There are a number of ways in which to classify religions, if you like doing such things - which I do, being as how that's my "thing." One way is into "faith-based" and "action-based" - that is, defining one's "-ism" by what one believes, or by what one practices.

I'll give you an example. All it takes to become a Muslim is to recite the Shahadah ("Allah is One and Muhammad is His Prophet"), with utter belief and certainty, before a particular number of witnesses. Then POOF! you're a Muslim.

Islam is a faith-based religion.

To become a Jew, on the other hand, is somewhat more complicated. Either you have to be born to a Jewish woman, in which case you're always Jewish (see my earlier post, with the caveat that some denominations may quibble about Good Jews and Bad Jews), or you have to go through quite a rigorous process that involves doing things. And it doesn't so much matter what you believe - it's how you live your life that counts.
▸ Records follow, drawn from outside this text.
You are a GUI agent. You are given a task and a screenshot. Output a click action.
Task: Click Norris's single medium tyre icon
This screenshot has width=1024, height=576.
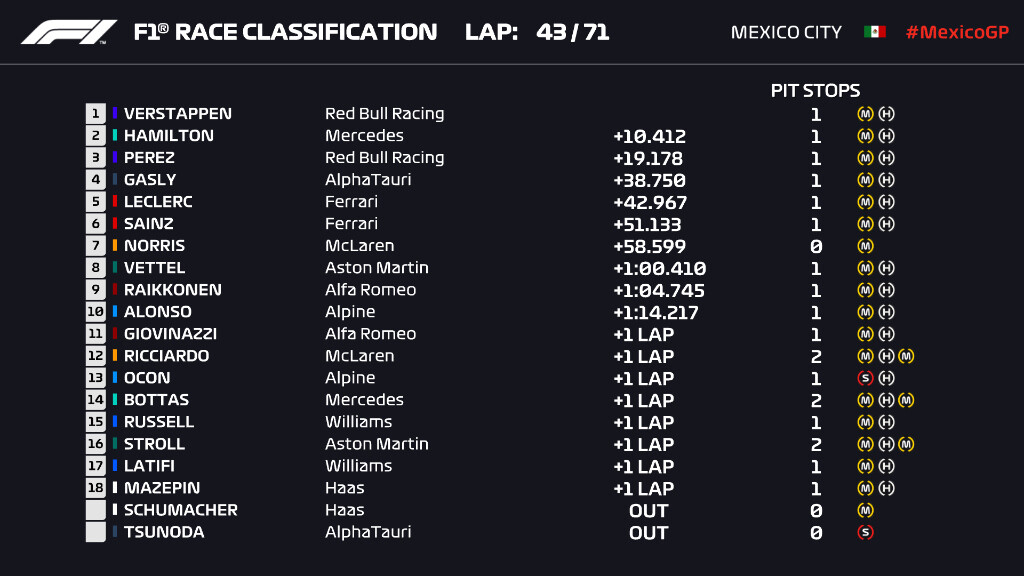865,246
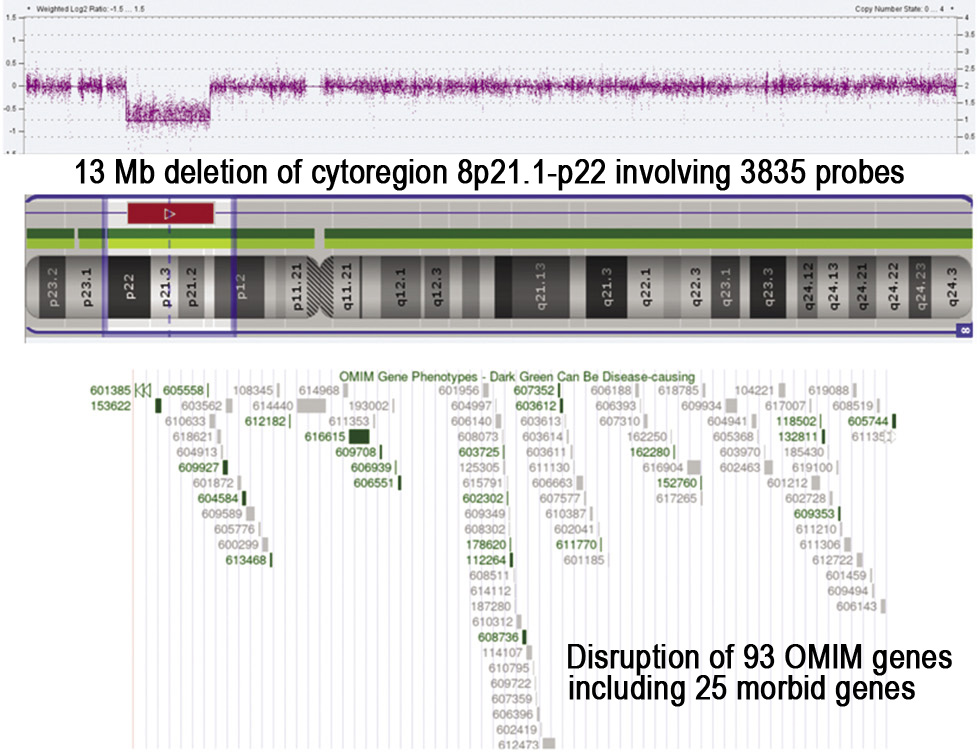Click the chromosome 8 badge at karyoview corner
The image size is (980, 753).
click(x=965, y=330)
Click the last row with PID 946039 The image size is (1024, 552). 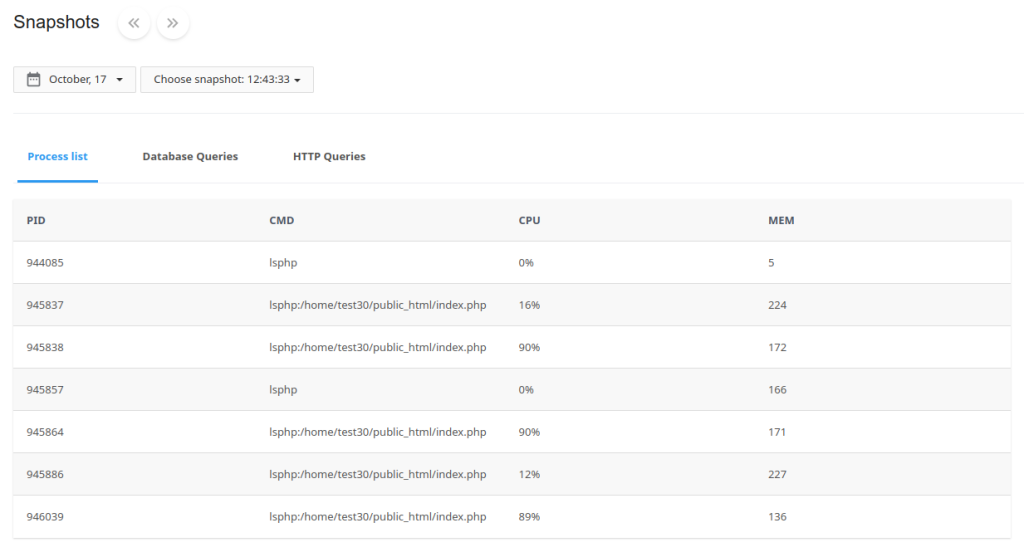point(512,517)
Judaism is an action-based religion.

So today
one of my students (an atheist) commented that Cargo Cults are not religions because they aren't "faith based." I pointed out that a) they ARE faith-based and b) some religions (like Judaism) ARE NOT faith-based. He said yes, Judaism IS faith-based. I said no, it's not, it's action-based, and anyway - what about atheistic Jews? He said they're not Jews. I said gee, they'd be awfully surprised to hear that, since they consider themselves to be so. Because I haven't yet gone over the difference between faith-based and action-based, he didn't get it - the only concession he was willing to make was between "faith-based" and "blind-faith based." ooookay, he doesn't have a very large ax to grind!

There are plenty of other ways of classifying religions (or anything else, for that matter - I am a relativist about almost everything, which can drive my family nuts). I learned a completely new way today, though. After class, another student came up to me and said he pretty much knows the material already, but he's taking the class for an unusual reason. Organized religion, he said, really makes him angry. One of his parents is Jewish and the other is Catholic, and he went to Catholic school, which he told me was a traumatic experience (I know there are some of you out there who will identify with this!). So after he graduated, he went to his Jewish roots, but that just made him mad, too. He made the rounds of various religions, but they all made him mad. (Bear in mind that he seems like a very nice, mild-mannered fellow, but I know that's what was said about Dahmer, too.)

So I suggested that he go to the Blue Mountain Zendo, because hey, who ever heard of getting mad at a Buddhist? He said oh, what a good idea, and anyway, Buddhism's not a religion, and he's only mad at religions.

So - new way to classify religions: those that piss me off, and those that don't. It actually works incredibly well for me, as there really are some that get my knickers in a twist the minute I think of them (it's so hard to teach them that I always look for guest lecturers!), while there are others that I find quite calming.

I like to think that I learn something from my students every day.

Oh, and I already have pegged the student who will do every single assignment the wrong way. He's already done the first one wrong, and that one was just to send me an email from his college email address.